SQUARE EYES

Best-selling author, Award-winning TV producer, Podcaster, Dog Lover

Best-selling author, Award-winning TV producer, Podcaster, Dog Lover

#60 Hair Raising

I last had a haircut on October 16th. Along with a hefty proportion of the population, I’m looking forward to the salons re-opening, but not just because my ends are splitting like Kim and Kanye. Every time I go there, I believe that this will be The Time. The moment when my re-style finally achieves what I’ve dreamed of – the tumbling locks of Cheryl Cole at the height of her X-Factor fame, or maybe Reese Witherspoon’s careless waves in The Morning Show, or perhaps – and this is a stretch – Mary Elizabeth Mastrantonio’s ringlets in The Abyss. Sometimes, I even find myself lusting after Marge Simpson’s cobalt bouffant, simply because it doesn’t hang in useless grey rats’ tails, like my own. I loathe my hair, and am always seeking manespiration on screen, so I can show a photo to my poor stylist, who has to find new ways to tell me that I can never look like Carey Mulligan or Halle Berry, or Emilia Clarke in Game of Thrones. What will I take when I go back this month? Why, a picture of Kaley Cuoco in The Flight Attendant, for she is a modern-day Farah Fawcett.

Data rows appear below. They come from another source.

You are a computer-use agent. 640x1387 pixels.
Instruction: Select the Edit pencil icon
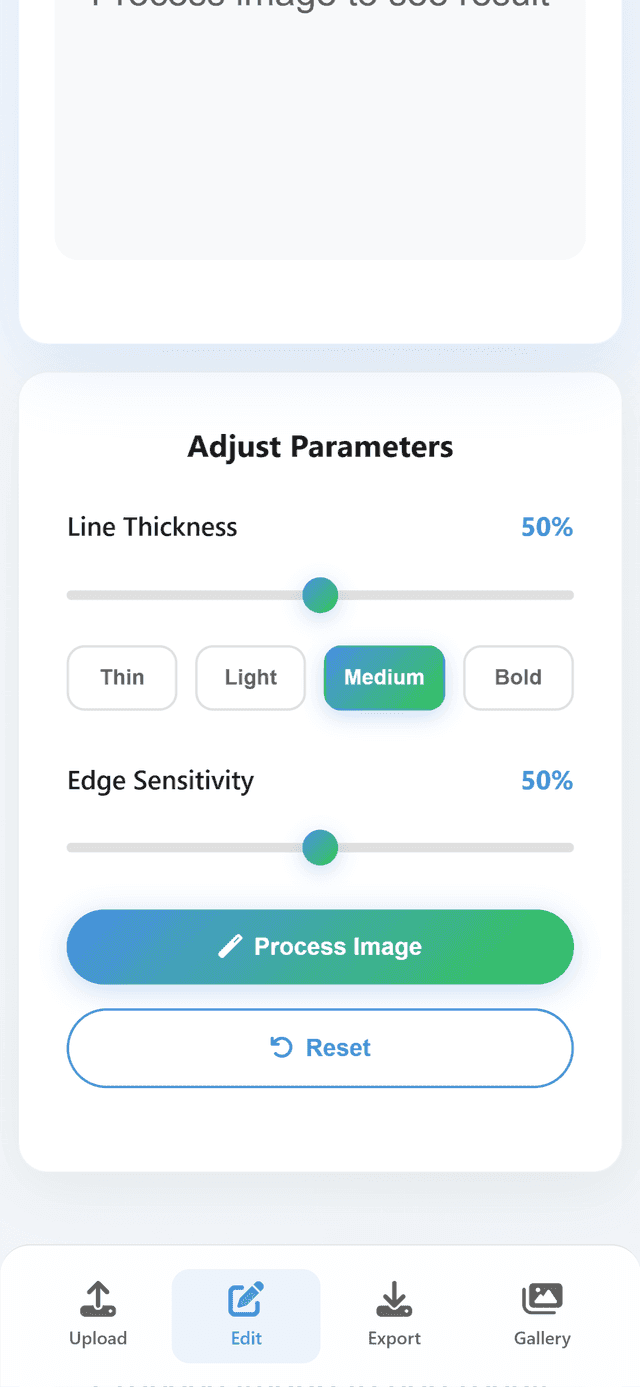(246, 1297)
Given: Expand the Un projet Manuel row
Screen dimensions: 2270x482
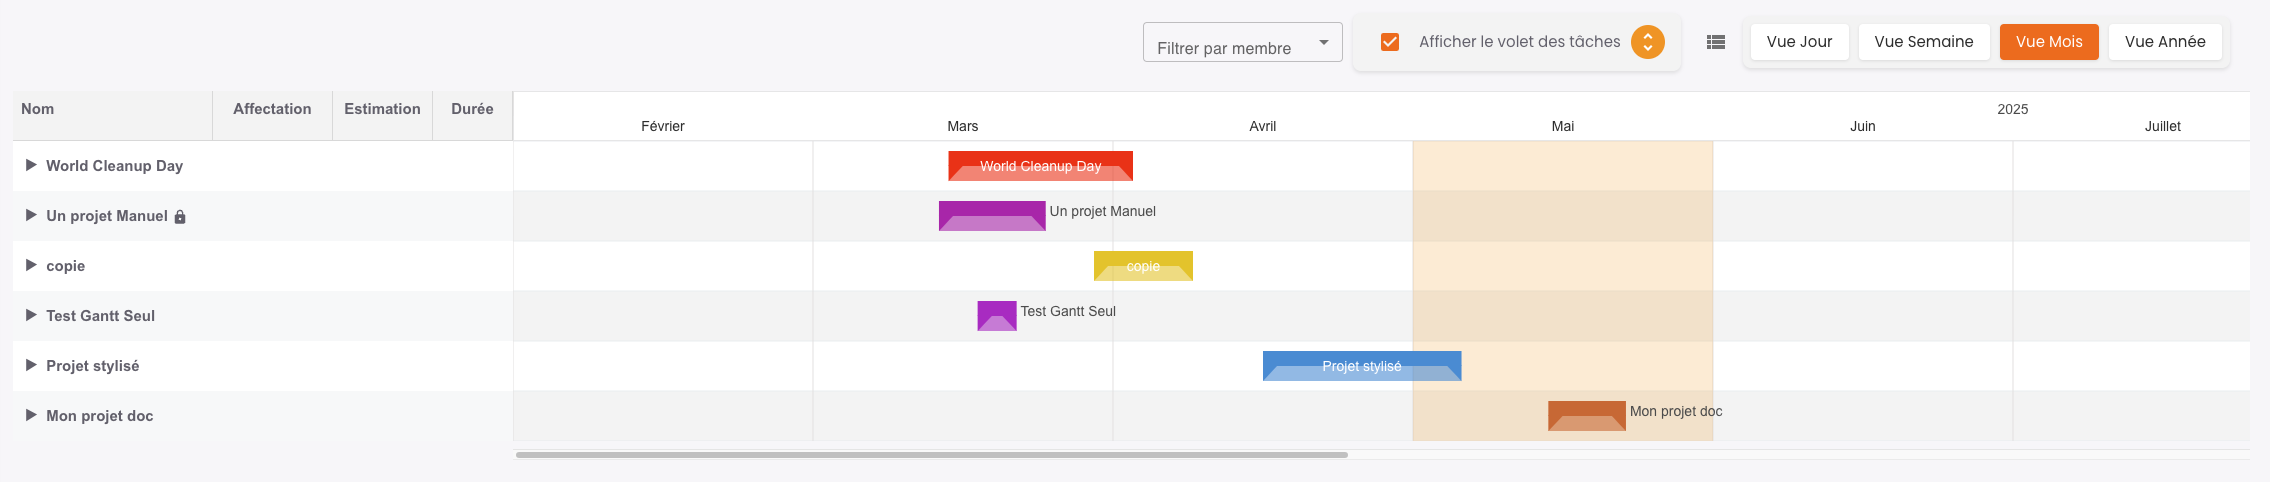Looking at the screenshot, I should click(31, 215).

Those of you who are happy with your hair, or indeed uninterested in coiffure generally, can rest assured that this is a cracking series anyway, though I warn you I’m going to wax lyrical about the versatility of Kaley’s ‘do while we taxi to the runway. I wouldn’t go so far as saying it’s the star of the show, but it does sit on top of the star, so there’s no escaping it. You’ve just got to appreciate that layered fringe, the mile-high ponytail, those burnt blonde highlights and the full-on 70s glamour when it all comes down. It’s serious hair. The TV show? Well, that’s pretty cool too, so pour yourself a G&T, get yourself comfortable and I’ll take you through the demo.

The Flight Attendant is about a burning-the-candle, knocking-back-the-shots air stewardess called Cassie Bowden, who, on a flight run to Bangkok, hooks up with one of her passengers, Alex Sokolov, and wakes up in a hotel room to find him dead in bed next to her. Not just dead, but brutally murdered, his throat slit from ear to ear. It’s a bloodbath, and she’s understandably freaked out by her previously oblivious proximity to the slashed corpse. HTF did this happen? Cassie proceeds to make all the worst possible choices about her situation, failing to call the police, phoning her BF to quiz her on Amanda Knox, cleaning up the crime scene, doing a runner, visiting the dead guy’s office back in New York, etc etc. If there’s a stupid thing to do, she does it, and it’s thoroughly entertaining watching her lose her shit, in between going to bars to get wrecked. Cassie is one smoking-hot mess, further complicated by the fact that she’s hallucinating exchanges back in the hotel room, with dead-Alex, who wakes up to try and help her make sense of it all.

There are also flashbacks to some sort of childhood trauma involving Cassie and a dead deer; maybe a hunting incident? It all adds up to her being a massive headcase, even before this happened. And now she has to work out how this happened. But she keeps being distracted by her penchant for vodka, and the fact that she still has to turn up for work, even though she’s being investigated by the FBI and followed by a mysterious woman (the She-Devil from Sabrina) who may have been there the night Alex was killed. Honestly, there’s more intrigue than a Bridgerton orgy, and it’s all tremendous fun; sharp and witty dialogue, plus a lead who more than matches her hair for flair and bravura. Kaley Cuoco’s performance is nail-bitingly, gloriously good, on a knife-edge of nerves, frantic guilt, and Bacchanalian recklessness. She brings a manic Vanessa Kirby energy to the show, and – unlike her character – holds it all together magnificently.

So get yourself on board – and when the salons open, show your hairdresser a pic of Cassie Bowden and say you want that one. Just make sure it’s not a photo of her in bed with a blood-soaked corpse, because that would be a whole different kind of cut.